Patricia Soto  

Associate Professor of Physics
Creighton University 
Omaha, Nebraska, USA


Funding: Nebraska INBRE-NIH, Nebraska EPSCoR - NSFDr. George F. Haddix Presidential Faculty Research Fund, summer CURAS award, summer graduate fellowship.

Key words:

Science topics: protein conformational dynamics, pathological protein folding, prion proteins
Technique: computational statistical mechanics, biomolecular modeling, molecular dynamics simulations, molecular docking, continuum electrostatics, normal mode analysis, structural bioinformatics, residue network analysis.

What do we do?

Our quest is to establish a molecular-level mechanism that explains amyloid proteins misfolding and pathological seeding. 

We focus on fatal amyloid diseases, such as prion diseases, Alzheimer's disease, and immunoglobin light chain (AL) amyloidosis.

The outcome of our research will aid in the identification of early diagnostic markers and the design of targeted therapeutic tools against amyloid diseases.

For the non-specialist:

Alzheimer’s disease.
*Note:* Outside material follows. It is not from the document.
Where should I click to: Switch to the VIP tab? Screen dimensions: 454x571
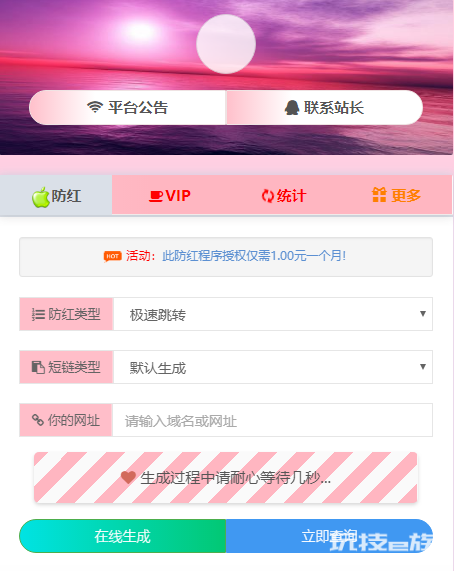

Mad Cow disease. CJ disease. Parkinson’s disease. Huntington’s disease. All these apparently unrelated amyloid diseases result when proteins do not attain the shape they should have. What are proteins? Proteins are the biological nanomachines that perform specific functions to ensure the well being of every living cell. How do proteins attain the right shape? Our research uses physical sciences and high-performance computing methods to advance our understanding of the process of protein folding (or how proteins attain the right shape). The link between misfolded proteins (or proteins with the wrong shape) and amyloid diseases is addressed together with potential avenues for the rational design of diagnostic tools and therapeutics. Interestingly enough, similar physical principles may lay foundations for the design of bio-inspired nanoassemblies.

Students working in our group are exposed to current exciting challenges in the fields of biomolecular sciences and biotechnology and have the chance to be part of a world wide computational biophysics community.
What to expect from the research experience in our group? 

  • Advance the field of amyloid protein biophysics: Discover the structural mechanism by which amyloid proteins, hallmark of prion diseases and Alzheimer's disease among others, misfold and seed pathological oligomers.
  • Belong to a joyful and inclusive community of undergraduate and master's students engaged in authentic interdisciplinary research: Since 2008, about ~40 students from ~10 different academic programs have been active members of our group.
  • Strengthen your communication and networking skills: Students in our group present their research outcomes at local, regional and national venues. 
  • Make informed decisions for your path after graduation: Our students go into graduate school, medical school, dental school, and the knowledge industry workforce among others.